Birleşmiş Milletler Uyuşturucu ve Suç Ofisi (UNODC) verilerine göre, geçen yıl her 100 bin kişiden 18’inin yani 118 binden fazla kişinin öldürüldüğü Latin Amerika’daki cinayet oranı, 100 binde 5,6 olan dünya ortalamasının 3 katından daha fazla ve cinayetlerin yarısının faili organize suç örgütleri.
Latin Amerika’da cinayet oranının en yüksek olduğu ülke, resmi makamlara göre geçen yıl 8 bin 8 cinayetin işlendiği Ekvador.
Son yıllarda uyuşturucu ticaretinin artmasına bağlı olarak organize suç ve şiddetin arttığı Güney Amerika ülkesindeki cinayet oranı, 100 binde 44’ün üzerine çıkıyor.
Nüfusu 84 milyonun üzerindeki Türkiye’de Silahlı Şiddet Haritası verilerine göre geçen yıl her 100 bin kişide 2,76 oranla, toplamda 2 bin 318 kişinin öldürüldüğü göz önünde tutulduğunda, 18 milyonluk Ekvador’daki yüksek cinayet oranı daha görünür oluyor.
Ekvador’u geçen yıl 100 binde 40,9 oranla, 4 bin 789 cinayetin işlendiği Haiti ve 100 binde 31,1 oranla organize suç örgütlerinin oldukça etkin olduğu Orta Amerika ülkesi Honduras izliyor.
Bölgedeki en düşük cinayet oranlarıysa 2,4’le El Salvador; 3,2 ile Peru ve 4,5’le Şili olarak kaydedildi.
“Sorunun kaynağı uyuşturucu”
VOA Türkçe’ye konuşan Meksikalı güvenlik uzmanı David Saucedo’ya göre, Latin Amerika ülkelerindeki cinayet oranlarının bu kadar yüksek olmasının temel sebebi uyuşturucu kartellerinin etkin olması.

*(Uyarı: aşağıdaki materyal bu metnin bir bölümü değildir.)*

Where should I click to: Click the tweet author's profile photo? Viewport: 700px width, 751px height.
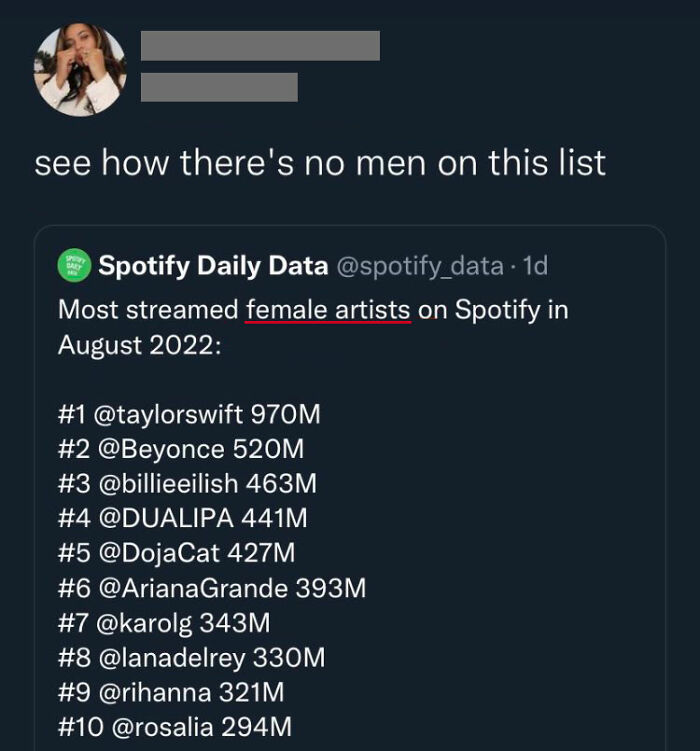[x=80, y=69]
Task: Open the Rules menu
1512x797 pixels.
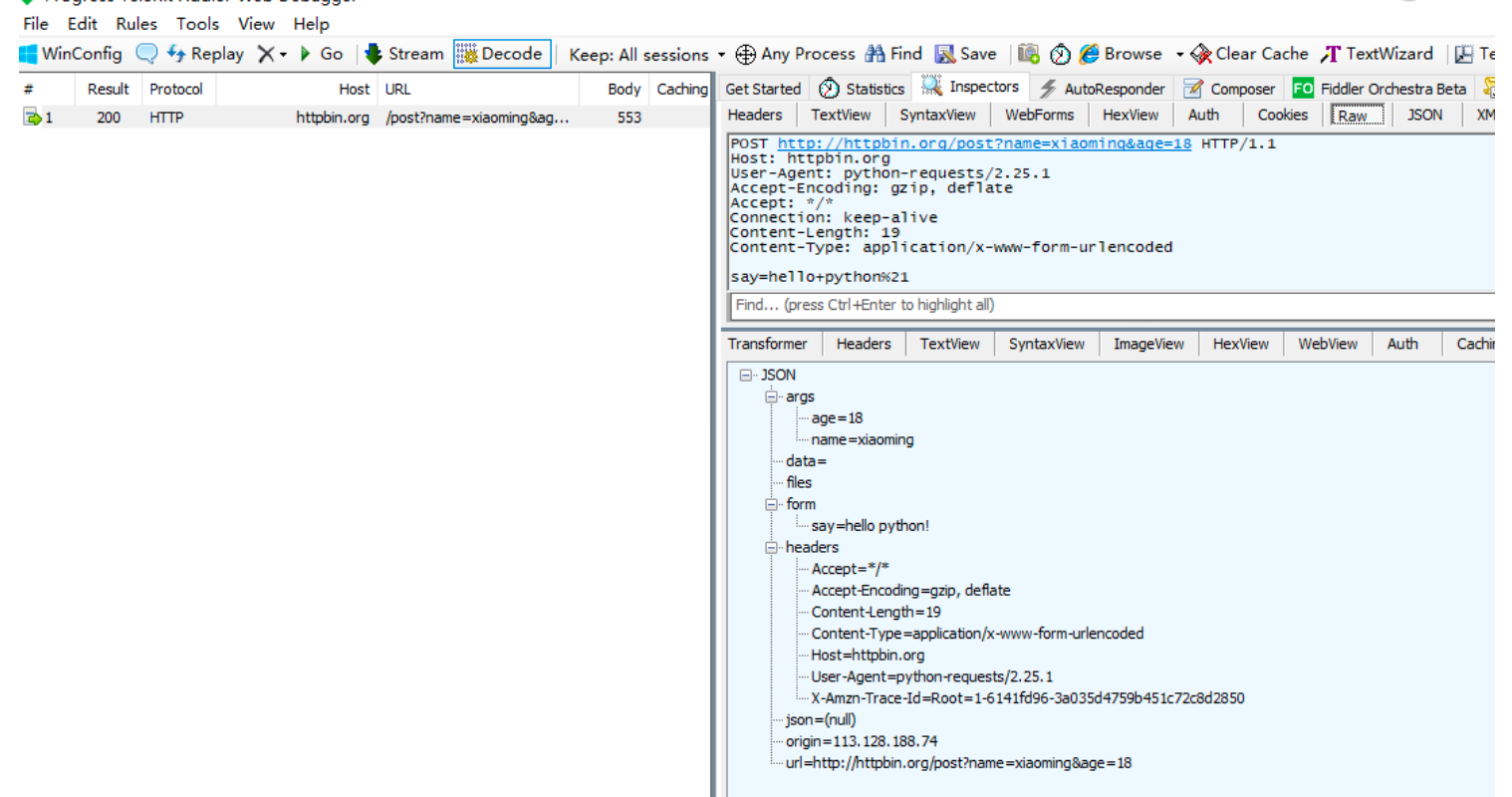Action: point(136,23)
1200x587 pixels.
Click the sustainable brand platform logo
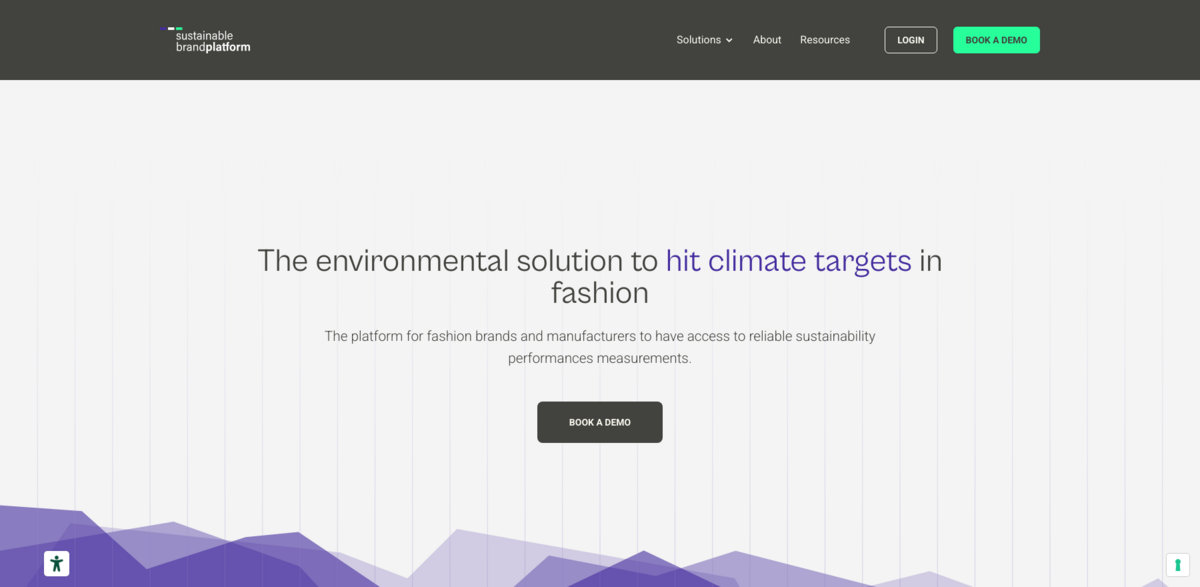click(x=205, y=40)
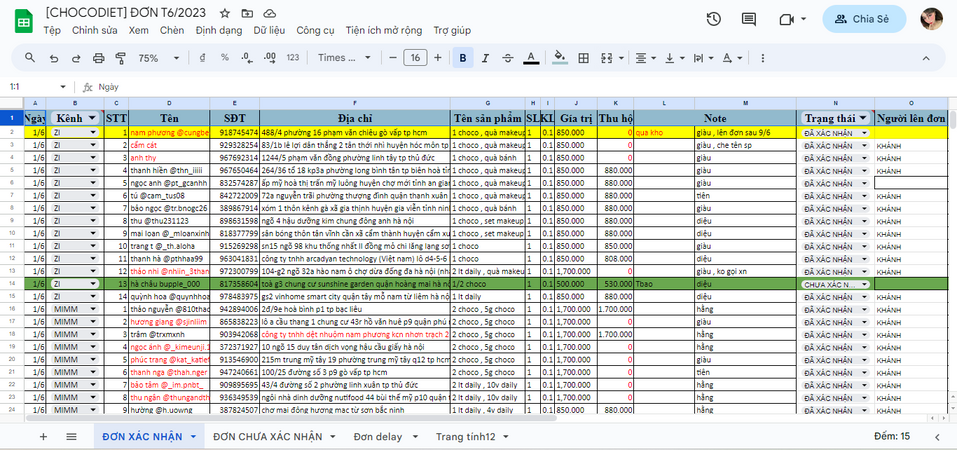Open the Times font family dropdown
Image resolution: width=957 pixels, height=450 pixels.
click(344, 58)
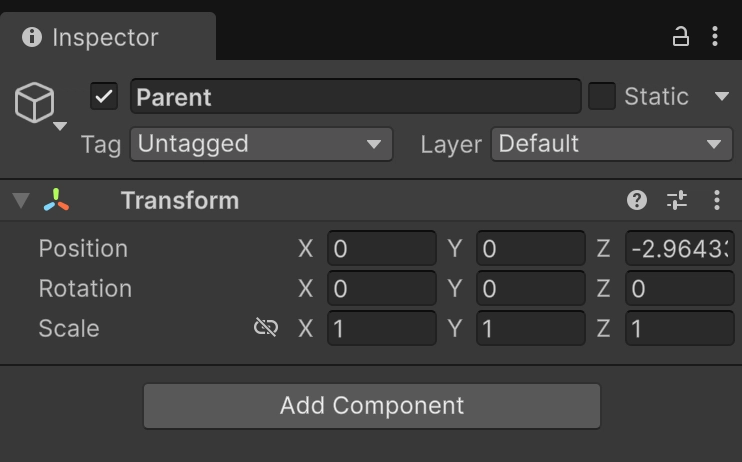Toggle the Inspector lock icon
Screen dimensions: 742x462
(680, 36)
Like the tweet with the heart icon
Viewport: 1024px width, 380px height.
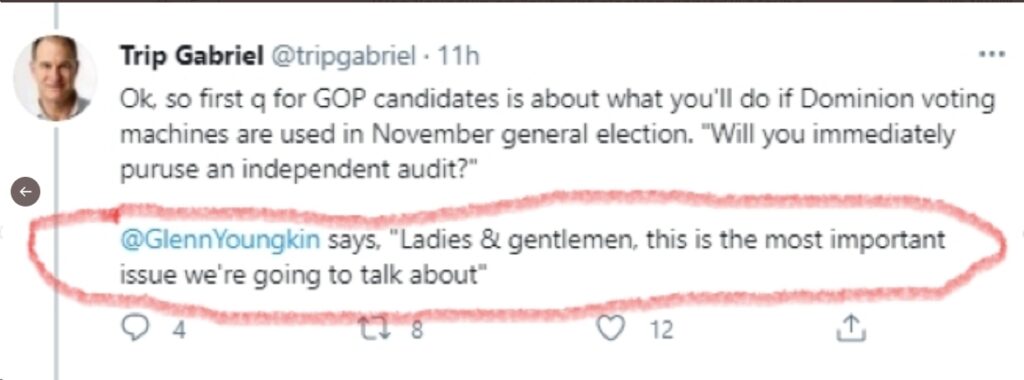click(x=611, y=328)
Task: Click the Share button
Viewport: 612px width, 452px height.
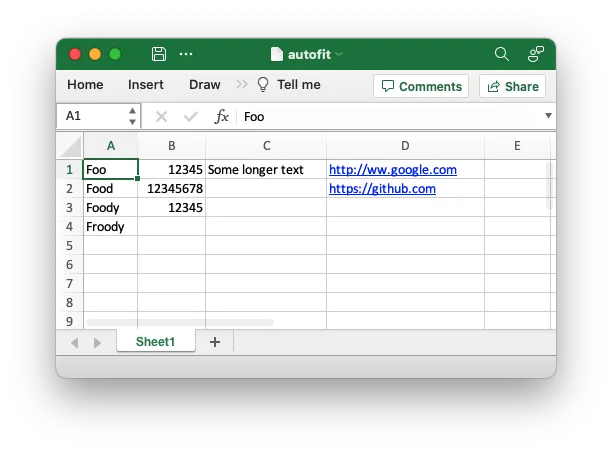Action: tap(512, 86)
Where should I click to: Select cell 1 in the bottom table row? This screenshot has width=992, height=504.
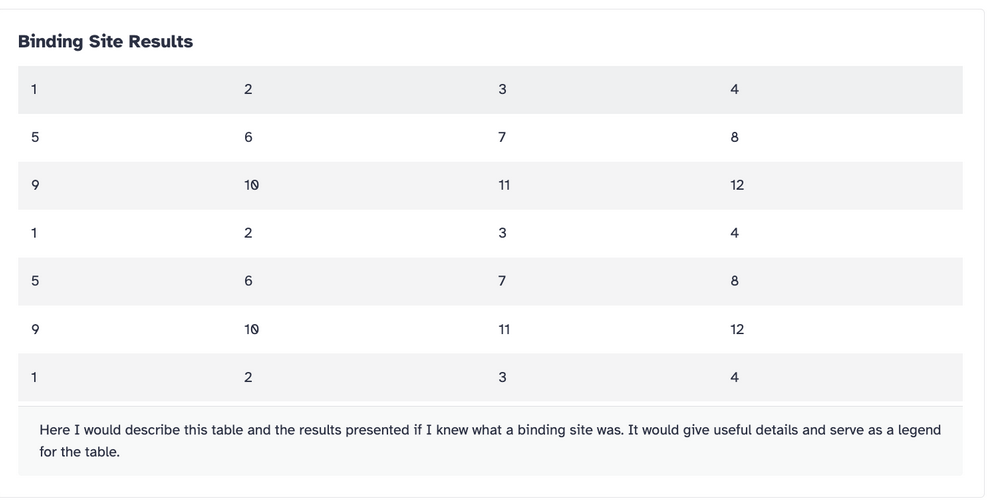125,378
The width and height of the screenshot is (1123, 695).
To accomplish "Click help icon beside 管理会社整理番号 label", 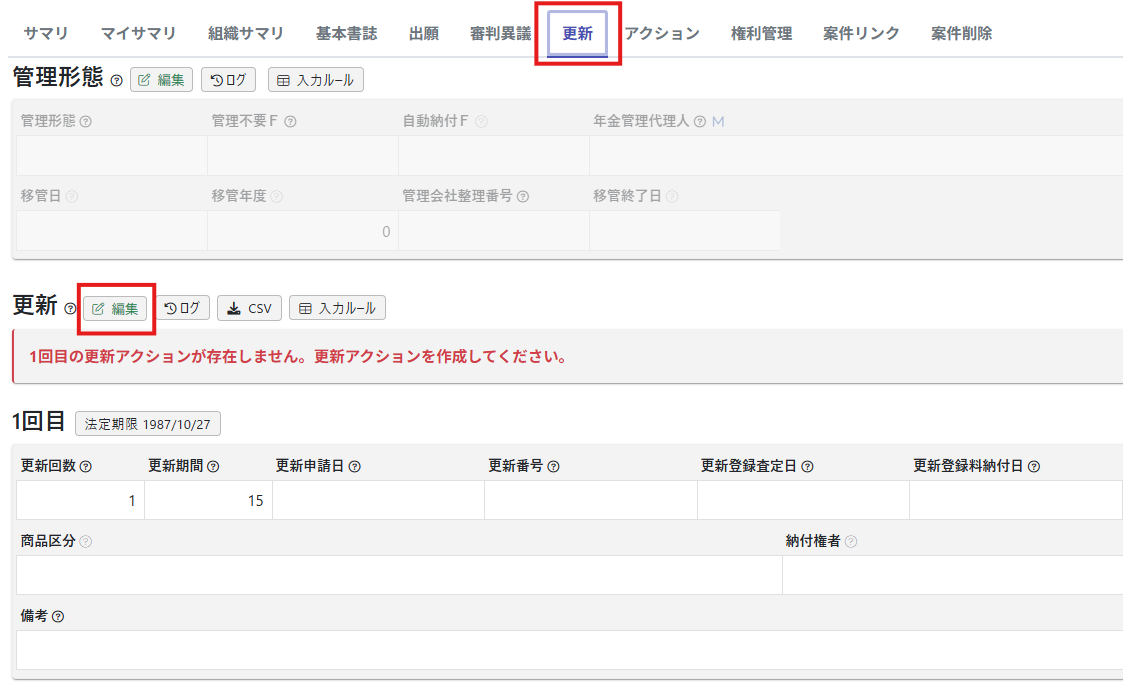I will (x=523, y=196).
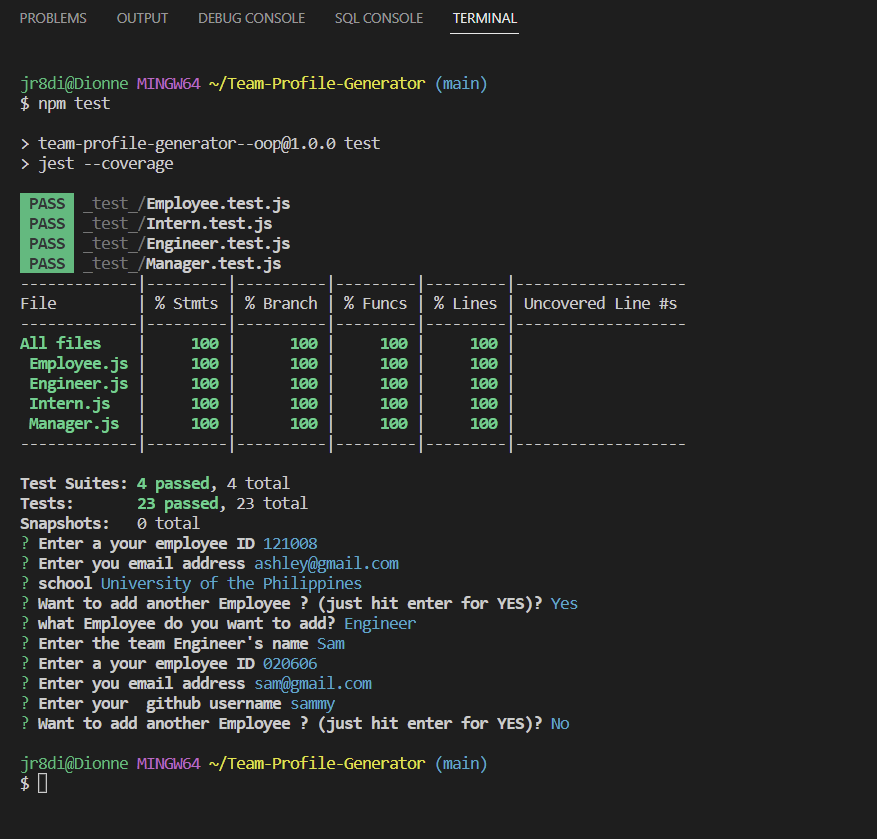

Güvenlik güçlerinin ve yargının, organize suç örgütleri karşısında çoğu zaman yetersiz kaldığını belirten Saucedo, yaşanan sosyal eşitsizlikler, toplumsal tabakalaşma ve başta Latin Amerika’nın hemen her ülkesinde ofisi bulunan Uyuşturucuyla Mücadele Dairesi (DEA) olmak üzere uyuşturucuyla uluslararası mücadelede yaşanan eksikliklerinin, sorunu derinleştirdiğini kaydediyor.
Amerikalılar Arası Kalkınma Bankası (IADB) Latin Amerika'da suç ve şiddetle mücadele için ayrılan bütçe gayri safi yurt içi hasılanın (GSYİH) yüzde 3,5'ine yani yaklaşık 200 milyar dolara mal oluyor.
Uluslararası Para Fonu araştırmaları, Latin Amerika’nın güvenliğe ayırdığı bütçede yüzde 1,5 ila 2,5 kesintiye giderek kamu yatırımlarını yaklaşık yüzde 2 artırabileceğini ortaya koyuyor.
IADB’den Nathalie Alvarado, suç örgütlerinin yoksul bölgelerde etkin olduğunu, rüşvet ve yolsuzlukla siyasete ve devlet kurumlarına sızmayı başardığını ve adeta birer şirket gibi hareket ettiklerini belirtiyor.
“Yatırımların azalması suç örgütlerinin işine geliyor”
Suç ve şiddet arttıkça doğrudan yabancı yatırımların azaldığına ve kamusa giderlerin arttığına dikkat çeken Saucedo, suç örgütleri ve suçla mücadele için harcanan milyarlarca doların eğitim, sağlık ve spor gibi acil ihtiyaç duyulan alanlara yönlendirilebileceğini, bu durumun suç örgütlerinin adam devşirmesini de zorlaştıracağını kaydetti.
Saucedo, diğer yandan uyuşturucu kartellerinin güçlü olduğu ülkelerde, kazanılan büyük paralardan o ülkenin ekonomilerinin de nemalandığını, uyuşturucudan kazanılan milyarlarca dolar paranın doğrudan ya da dolaylı olarak ciddi bir gelir ve istihdam kaynağı olduğunu, bu durumun suçla mücadeleyi zorlaştırdığına dikkat çekti.